◆ **REQUEST 1**
Print the part of the Grillo passage between "Grillo, Casaleggio and" and "the Soviet Union.", inclusive, copied word for word.
◆ **REQUEST 2**
In the Grillo passage, which parties elsewhere in Europe have largely fallen to quarreling and collapsing?

◆ **PASSAGE SHOWN**

O’Neill warned that if growth does not come soon to the euro zone’s third-largest economy, stalled for longer than any other in Europe, even more people will start to support Grillo’s movement and its call for a referendum on membership of the euro zone. What, he asked, does Grillo think? His response: “Does anyone really know?”

I do, Jim.

Grillo and his collaborator, the slightly mystic Gianroberto Casaleggio, believe that the Web is the new form of democracy, infinitely superior to the representative parliamentary kind in which, they say, leaders frame the politics and politics fail the people. The Five Star Movement, said Casaleggio in a recent book, believes the word leader “is a word from the past, a dirty word that leads you astray. Leader of what? It means that you attribute intelligence and the power of decision making to others, so you aren’t even a slave, you’re an object.”

Grillo, Casaleggio and their movement may be a flash in an Italian pan, as brilliant and tasty as many other things in Italian pans, but it may disappear just as fast. Elsewhere in Europe, the Pirate parties, which have largely fallen to quarreling and collapsing, have done just that. But Italian political fads can catch on. Think of Christian democracy, fascism and communism-with-a-human-face. The latter was the forerunner of Mikhail Gorbachev’s politics, the unintended destroyer of the Soviet Union.

◆ **RECORD LIST**

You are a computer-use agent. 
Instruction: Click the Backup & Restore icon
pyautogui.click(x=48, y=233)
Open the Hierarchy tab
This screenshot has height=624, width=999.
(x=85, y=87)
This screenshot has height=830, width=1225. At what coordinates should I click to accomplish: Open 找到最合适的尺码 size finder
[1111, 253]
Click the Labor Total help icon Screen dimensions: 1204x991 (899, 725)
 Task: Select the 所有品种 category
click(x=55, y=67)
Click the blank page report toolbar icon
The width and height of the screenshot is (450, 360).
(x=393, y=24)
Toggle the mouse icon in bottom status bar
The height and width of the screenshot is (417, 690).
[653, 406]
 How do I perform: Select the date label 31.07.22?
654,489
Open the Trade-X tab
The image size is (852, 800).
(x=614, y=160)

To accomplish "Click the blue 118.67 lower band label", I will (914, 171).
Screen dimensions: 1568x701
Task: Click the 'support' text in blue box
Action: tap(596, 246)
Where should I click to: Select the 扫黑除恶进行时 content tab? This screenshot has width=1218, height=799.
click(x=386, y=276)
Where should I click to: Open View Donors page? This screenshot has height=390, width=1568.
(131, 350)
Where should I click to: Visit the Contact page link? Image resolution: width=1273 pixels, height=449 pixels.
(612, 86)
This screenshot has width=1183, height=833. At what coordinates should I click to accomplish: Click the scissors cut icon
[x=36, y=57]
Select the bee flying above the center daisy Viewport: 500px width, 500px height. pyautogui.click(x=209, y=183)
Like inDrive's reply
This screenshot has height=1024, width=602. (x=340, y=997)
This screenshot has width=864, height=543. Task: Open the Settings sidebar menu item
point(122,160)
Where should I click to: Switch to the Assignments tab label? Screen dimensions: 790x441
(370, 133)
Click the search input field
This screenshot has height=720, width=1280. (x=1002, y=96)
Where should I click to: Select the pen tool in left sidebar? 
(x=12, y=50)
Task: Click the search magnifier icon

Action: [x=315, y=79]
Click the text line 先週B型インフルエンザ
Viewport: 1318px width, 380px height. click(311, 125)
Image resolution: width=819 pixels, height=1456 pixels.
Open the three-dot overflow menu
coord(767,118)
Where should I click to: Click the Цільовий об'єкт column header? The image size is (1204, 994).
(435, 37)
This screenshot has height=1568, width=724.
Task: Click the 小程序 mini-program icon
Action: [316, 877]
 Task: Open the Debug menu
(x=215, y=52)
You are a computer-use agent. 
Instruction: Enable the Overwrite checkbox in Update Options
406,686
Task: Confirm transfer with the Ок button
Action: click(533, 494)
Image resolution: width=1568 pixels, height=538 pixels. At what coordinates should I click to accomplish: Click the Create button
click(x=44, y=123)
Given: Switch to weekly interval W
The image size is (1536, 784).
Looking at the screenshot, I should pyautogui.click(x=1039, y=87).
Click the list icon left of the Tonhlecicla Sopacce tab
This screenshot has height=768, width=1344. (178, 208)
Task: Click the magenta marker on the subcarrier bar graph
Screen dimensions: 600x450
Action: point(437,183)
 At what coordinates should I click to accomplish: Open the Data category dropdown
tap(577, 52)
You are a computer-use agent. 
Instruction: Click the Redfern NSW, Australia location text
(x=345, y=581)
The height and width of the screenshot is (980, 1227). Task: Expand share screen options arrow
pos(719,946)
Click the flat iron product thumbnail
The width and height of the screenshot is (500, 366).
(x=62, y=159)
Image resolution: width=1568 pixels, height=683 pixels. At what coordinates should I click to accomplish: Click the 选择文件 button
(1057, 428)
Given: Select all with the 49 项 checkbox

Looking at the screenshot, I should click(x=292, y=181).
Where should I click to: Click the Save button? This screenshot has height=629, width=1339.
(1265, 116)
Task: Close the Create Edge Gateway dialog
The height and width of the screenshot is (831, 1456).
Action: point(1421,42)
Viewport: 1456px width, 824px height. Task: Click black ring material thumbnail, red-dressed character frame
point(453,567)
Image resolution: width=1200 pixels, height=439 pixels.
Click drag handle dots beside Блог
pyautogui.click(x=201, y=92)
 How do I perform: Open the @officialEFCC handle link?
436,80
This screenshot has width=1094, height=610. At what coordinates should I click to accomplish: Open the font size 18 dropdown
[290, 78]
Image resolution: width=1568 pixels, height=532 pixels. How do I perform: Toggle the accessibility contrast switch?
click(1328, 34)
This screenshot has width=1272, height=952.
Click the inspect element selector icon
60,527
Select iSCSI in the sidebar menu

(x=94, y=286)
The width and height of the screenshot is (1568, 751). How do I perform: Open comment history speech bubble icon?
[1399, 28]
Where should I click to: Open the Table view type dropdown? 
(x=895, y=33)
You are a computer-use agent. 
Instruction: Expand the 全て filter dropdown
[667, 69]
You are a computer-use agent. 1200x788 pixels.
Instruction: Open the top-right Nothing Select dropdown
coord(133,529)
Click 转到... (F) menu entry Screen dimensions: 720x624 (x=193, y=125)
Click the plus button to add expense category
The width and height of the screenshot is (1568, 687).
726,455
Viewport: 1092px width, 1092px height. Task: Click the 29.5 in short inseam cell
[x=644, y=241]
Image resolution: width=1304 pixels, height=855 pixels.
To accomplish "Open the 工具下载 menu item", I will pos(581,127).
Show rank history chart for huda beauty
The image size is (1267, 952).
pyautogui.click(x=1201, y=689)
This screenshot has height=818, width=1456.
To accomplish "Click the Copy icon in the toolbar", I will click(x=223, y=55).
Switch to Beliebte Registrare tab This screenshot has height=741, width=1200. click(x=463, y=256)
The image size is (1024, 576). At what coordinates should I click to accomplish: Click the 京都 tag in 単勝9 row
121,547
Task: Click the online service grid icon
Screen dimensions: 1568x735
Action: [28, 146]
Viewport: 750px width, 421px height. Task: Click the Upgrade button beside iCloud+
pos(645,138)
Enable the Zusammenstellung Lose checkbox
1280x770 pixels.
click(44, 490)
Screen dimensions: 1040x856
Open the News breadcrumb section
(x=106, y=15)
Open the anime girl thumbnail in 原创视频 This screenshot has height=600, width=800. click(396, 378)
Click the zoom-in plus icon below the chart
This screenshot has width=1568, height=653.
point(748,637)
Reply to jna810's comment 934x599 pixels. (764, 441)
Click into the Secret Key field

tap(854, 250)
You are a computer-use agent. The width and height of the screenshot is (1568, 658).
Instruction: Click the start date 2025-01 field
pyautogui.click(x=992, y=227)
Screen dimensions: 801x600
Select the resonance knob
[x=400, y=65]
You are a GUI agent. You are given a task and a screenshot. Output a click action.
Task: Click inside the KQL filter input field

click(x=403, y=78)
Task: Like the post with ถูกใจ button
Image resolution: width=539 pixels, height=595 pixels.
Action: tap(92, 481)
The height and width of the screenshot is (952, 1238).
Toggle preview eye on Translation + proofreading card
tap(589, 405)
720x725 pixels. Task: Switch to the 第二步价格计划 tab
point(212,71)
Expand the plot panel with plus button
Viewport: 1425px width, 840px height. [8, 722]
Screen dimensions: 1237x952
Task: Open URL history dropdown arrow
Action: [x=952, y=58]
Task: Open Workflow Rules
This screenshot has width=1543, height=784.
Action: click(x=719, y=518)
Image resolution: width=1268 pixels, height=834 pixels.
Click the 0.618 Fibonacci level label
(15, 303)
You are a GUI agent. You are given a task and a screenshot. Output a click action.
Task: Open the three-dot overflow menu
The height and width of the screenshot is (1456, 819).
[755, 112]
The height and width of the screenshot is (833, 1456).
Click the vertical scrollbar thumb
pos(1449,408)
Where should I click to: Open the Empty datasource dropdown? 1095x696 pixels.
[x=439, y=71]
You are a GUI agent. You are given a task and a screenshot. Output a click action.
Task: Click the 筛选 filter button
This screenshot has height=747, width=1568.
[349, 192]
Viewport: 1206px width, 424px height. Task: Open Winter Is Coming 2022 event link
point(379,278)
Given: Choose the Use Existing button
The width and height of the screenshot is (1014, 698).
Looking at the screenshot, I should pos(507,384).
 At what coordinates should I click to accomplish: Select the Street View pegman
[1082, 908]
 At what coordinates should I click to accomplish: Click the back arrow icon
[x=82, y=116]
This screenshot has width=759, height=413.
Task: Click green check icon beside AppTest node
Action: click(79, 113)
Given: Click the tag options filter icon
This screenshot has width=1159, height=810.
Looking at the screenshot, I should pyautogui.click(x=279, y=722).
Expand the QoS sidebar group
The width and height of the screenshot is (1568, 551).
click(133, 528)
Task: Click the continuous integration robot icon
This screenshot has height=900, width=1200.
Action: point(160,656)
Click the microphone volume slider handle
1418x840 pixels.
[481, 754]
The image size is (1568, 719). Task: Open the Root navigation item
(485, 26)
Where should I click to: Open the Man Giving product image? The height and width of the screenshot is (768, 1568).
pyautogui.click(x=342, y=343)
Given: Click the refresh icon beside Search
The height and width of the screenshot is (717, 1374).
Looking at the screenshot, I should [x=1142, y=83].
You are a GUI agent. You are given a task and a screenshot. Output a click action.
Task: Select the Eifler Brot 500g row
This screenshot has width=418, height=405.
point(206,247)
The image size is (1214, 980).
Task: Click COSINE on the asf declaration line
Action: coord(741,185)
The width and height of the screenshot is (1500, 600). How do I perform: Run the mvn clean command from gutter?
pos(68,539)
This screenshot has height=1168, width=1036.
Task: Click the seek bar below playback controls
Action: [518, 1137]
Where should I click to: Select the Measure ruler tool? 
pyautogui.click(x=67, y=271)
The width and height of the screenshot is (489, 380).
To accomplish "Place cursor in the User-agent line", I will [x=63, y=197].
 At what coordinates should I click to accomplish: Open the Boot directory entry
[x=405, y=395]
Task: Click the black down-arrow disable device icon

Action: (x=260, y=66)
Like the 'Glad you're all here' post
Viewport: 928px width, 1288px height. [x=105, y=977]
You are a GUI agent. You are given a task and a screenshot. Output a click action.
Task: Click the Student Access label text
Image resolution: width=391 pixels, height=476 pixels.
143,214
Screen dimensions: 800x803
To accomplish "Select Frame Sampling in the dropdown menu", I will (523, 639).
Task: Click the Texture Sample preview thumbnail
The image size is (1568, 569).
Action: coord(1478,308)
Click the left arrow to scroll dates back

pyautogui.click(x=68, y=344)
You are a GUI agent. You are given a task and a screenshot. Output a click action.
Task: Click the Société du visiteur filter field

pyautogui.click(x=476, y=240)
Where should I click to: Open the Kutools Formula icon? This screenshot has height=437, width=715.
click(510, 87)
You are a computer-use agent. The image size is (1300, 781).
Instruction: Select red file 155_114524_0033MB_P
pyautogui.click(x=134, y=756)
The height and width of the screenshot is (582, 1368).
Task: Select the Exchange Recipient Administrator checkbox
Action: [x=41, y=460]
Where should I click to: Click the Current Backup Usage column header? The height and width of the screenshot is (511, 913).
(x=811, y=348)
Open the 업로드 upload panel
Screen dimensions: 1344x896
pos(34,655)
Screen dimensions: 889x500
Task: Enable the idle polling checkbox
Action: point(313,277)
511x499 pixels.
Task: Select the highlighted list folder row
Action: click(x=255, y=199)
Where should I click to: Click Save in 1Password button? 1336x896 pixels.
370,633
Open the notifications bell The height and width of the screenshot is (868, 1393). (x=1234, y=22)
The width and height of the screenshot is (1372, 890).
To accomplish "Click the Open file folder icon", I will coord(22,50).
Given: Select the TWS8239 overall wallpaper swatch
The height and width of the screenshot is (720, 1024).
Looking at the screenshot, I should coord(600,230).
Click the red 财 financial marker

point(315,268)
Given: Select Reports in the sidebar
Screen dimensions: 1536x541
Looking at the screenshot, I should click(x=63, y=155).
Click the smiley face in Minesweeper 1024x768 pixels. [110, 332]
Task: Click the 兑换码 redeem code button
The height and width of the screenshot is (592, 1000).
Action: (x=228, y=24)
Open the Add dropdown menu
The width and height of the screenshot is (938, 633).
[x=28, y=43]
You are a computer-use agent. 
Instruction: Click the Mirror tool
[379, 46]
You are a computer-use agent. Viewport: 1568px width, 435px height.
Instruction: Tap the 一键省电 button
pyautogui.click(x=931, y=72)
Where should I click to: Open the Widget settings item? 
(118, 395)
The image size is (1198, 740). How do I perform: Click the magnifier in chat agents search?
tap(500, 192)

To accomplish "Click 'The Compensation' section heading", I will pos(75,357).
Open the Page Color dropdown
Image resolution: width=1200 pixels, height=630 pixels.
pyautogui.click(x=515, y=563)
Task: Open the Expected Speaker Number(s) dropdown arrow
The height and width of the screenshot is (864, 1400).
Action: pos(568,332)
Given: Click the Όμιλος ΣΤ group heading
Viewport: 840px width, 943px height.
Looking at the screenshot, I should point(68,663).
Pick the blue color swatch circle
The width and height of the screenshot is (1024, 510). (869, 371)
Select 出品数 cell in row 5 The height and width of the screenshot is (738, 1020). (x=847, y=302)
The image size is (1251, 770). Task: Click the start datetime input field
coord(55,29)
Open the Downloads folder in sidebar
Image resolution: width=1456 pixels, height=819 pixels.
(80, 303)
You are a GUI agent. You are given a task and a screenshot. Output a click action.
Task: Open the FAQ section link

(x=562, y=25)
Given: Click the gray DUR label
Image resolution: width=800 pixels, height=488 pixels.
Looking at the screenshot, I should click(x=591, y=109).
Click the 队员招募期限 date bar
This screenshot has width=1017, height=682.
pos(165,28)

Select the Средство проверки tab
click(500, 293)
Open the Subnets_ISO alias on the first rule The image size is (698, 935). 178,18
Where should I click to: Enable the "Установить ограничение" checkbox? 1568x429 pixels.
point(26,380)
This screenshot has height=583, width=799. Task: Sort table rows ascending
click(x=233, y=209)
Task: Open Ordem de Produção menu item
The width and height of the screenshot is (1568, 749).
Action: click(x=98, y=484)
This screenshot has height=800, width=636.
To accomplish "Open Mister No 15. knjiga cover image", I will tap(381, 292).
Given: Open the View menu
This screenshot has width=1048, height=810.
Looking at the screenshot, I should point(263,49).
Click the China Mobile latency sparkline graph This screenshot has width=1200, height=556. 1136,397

◆ **TASK SOLUTION 1**
Grillo, Casaleggio and their movement may be a flash in an Italian pan, as brilliant and tasty as many other things in Italian pans, but it may disappear just as fast. Elsewhere in Europe, the Pirate parties, which have largely fallen to quarreling and collapsing, have done just that. But Italian political fads can catch on. Think of Christian democracy, fascism and communism-with-a-human-face. The latter was the forerunner of Mikhail Gorbachev’s politics, the unintended destroyer of the Soviet Union.

◆ **TASK SOLUTION 2**
The Pirate parties.